Tuesday, January 25, 2011

Middle School Politics: State of the Union Seating Rules

While Martin Luther King Day may have conjured up images of courageous sit-ins last week, members of Congress have been trying to stage a sit-in of their own. Democratic Senator Mark Udall of Colorado has proposed that politicians sit with members of the opposite party during the president’s annual State of the Union address tonight. Udall makes some good points in his proposal letter, including, “The choreographed standing and clapping of one side of the room – while the other side sits – is unbecoming of a serious institution.”

Udall’s calls of bipartisan squattage seem to have caught on, with more than 25 members of Congress supporting the idea. The true test will take place on January 25, when Congress members file into the Chamber and pick their seats.

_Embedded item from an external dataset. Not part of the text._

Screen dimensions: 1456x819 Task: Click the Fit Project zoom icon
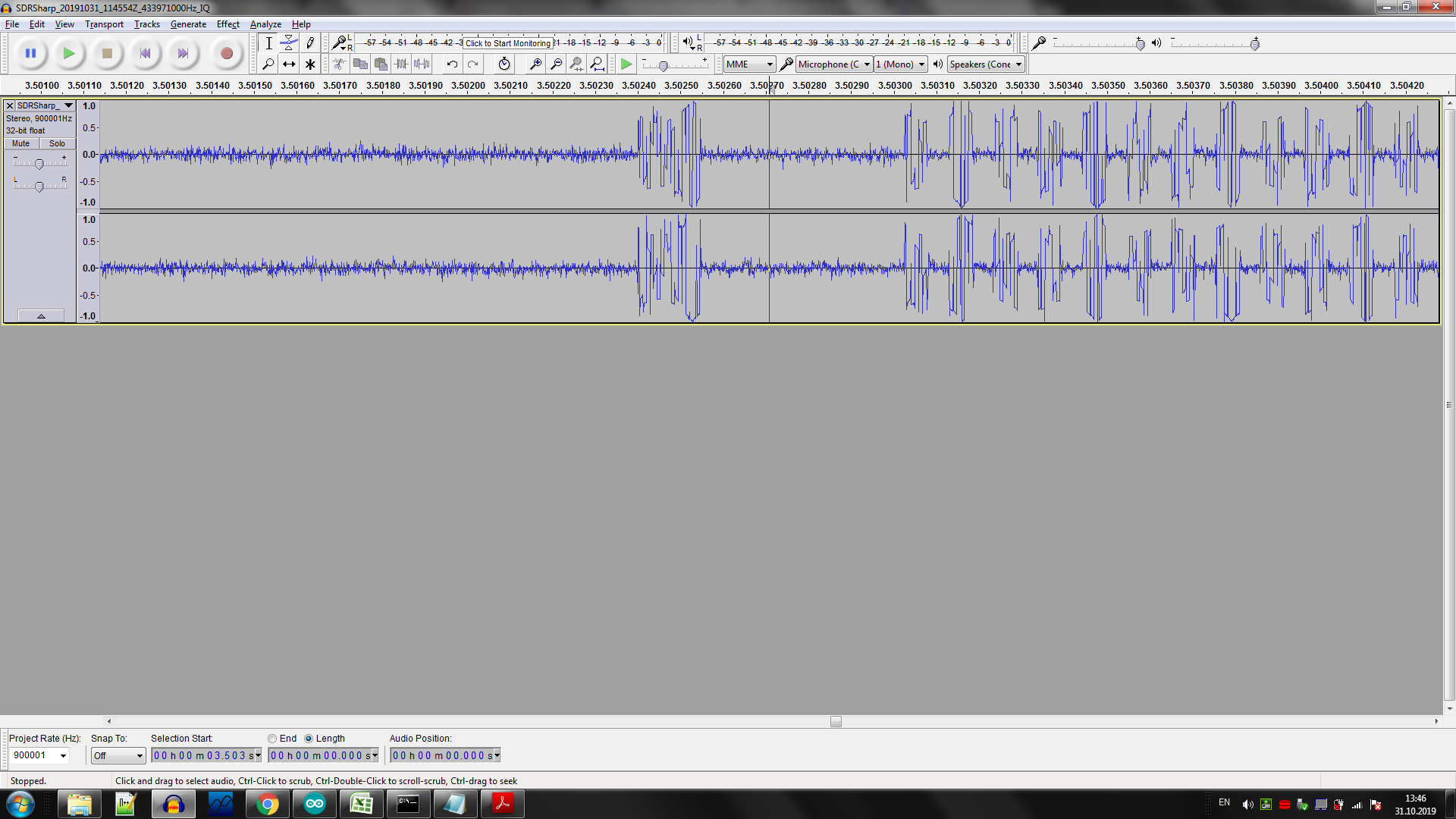coord(598,64)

Expectations for the middle-school era seating rules are running high in Washington. Udall’s letter says that it is an opportunity “to bring civility back to politics.” Alaska’s Senator Lisa Murkowski has said that it is “a good first step towards greater civility.” Massachusetts Senator Scott Brown went so far as to invoke MLK’s name, saying, “I think Dr. King would appreciate the bipartisanship that I have shown that others have shown.”

The back-slapping and feelings of self-satisfaction may be premature. The very fact that sitting next to someone from the opposite party is seen as major progress–indeed, something to make Martin Luther King proud–simply proves that something needs to be done to return civility to politics. And by something, I mean something with a little more shelf life than the length of a presidential speech. Nancy Pelosi and John Boehner sitting next to each other for the length of a short movie is not going to get much, if anything, done.

Ira Katznelson, author of Liberal Beginnings: Making a Republic for the Moderns and political science and history professor at Columbia University, says that the participation will likely be underwhelming, “A small number of individuals, I suspect, will act on this idea, and more only if the leadership of both parties joins in the promotion, which seems quite unlikely.” He also says that should the seating occur as Udall would like it, the underlying policy fight remain: “I think the impact would be modest, at best, since both mass and elite polarization are quite real, and differences of perspective and opinion are very sharp. Still, the tone might change, if modestly, while the policy fight goes on.”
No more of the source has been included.